Goal of the exercise:
Where a line below holds the string "Tarifi", that line goes into the answer.
[Opening Records section]
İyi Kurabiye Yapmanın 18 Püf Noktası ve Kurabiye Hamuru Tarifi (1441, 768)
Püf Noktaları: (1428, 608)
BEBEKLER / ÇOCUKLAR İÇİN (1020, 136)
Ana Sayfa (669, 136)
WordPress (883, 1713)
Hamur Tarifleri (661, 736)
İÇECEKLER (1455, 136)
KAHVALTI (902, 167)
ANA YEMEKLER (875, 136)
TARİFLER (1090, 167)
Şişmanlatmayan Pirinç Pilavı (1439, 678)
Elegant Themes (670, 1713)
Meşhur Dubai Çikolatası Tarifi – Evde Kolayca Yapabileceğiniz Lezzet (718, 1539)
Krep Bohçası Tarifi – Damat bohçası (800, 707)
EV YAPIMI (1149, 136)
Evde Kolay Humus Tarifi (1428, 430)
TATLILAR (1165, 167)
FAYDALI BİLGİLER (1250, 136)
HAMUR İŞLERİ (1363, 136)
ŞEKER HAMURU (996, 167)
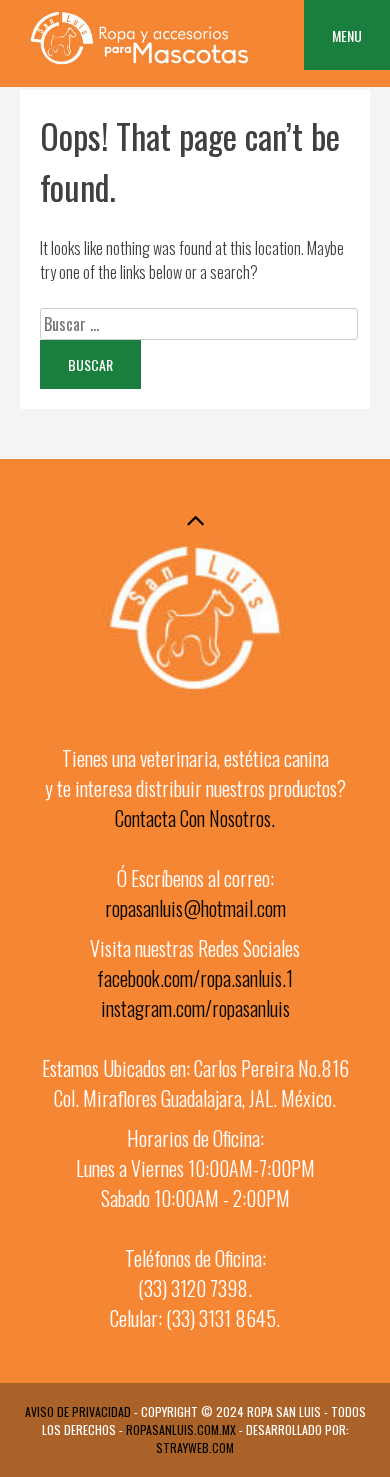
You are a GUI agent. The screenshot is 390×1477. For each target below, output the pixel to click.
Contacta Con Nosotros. (195, 818)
[Closing Records section]
Your solution:
İyi Kurabiye Yapmanın 18 Püf Noktası ve Kurabiye Hamuru Tarifi (1441, 768)
Meşhur Dubai Çikolatası Tarifi – Evde Kolayca Yapabileceğiniz Lezzet (718, 1539)
Krep Bohçası Tarifi – Damat bohçası (800, 707)
Evde Kolay Humus Tarifi (1428, 430)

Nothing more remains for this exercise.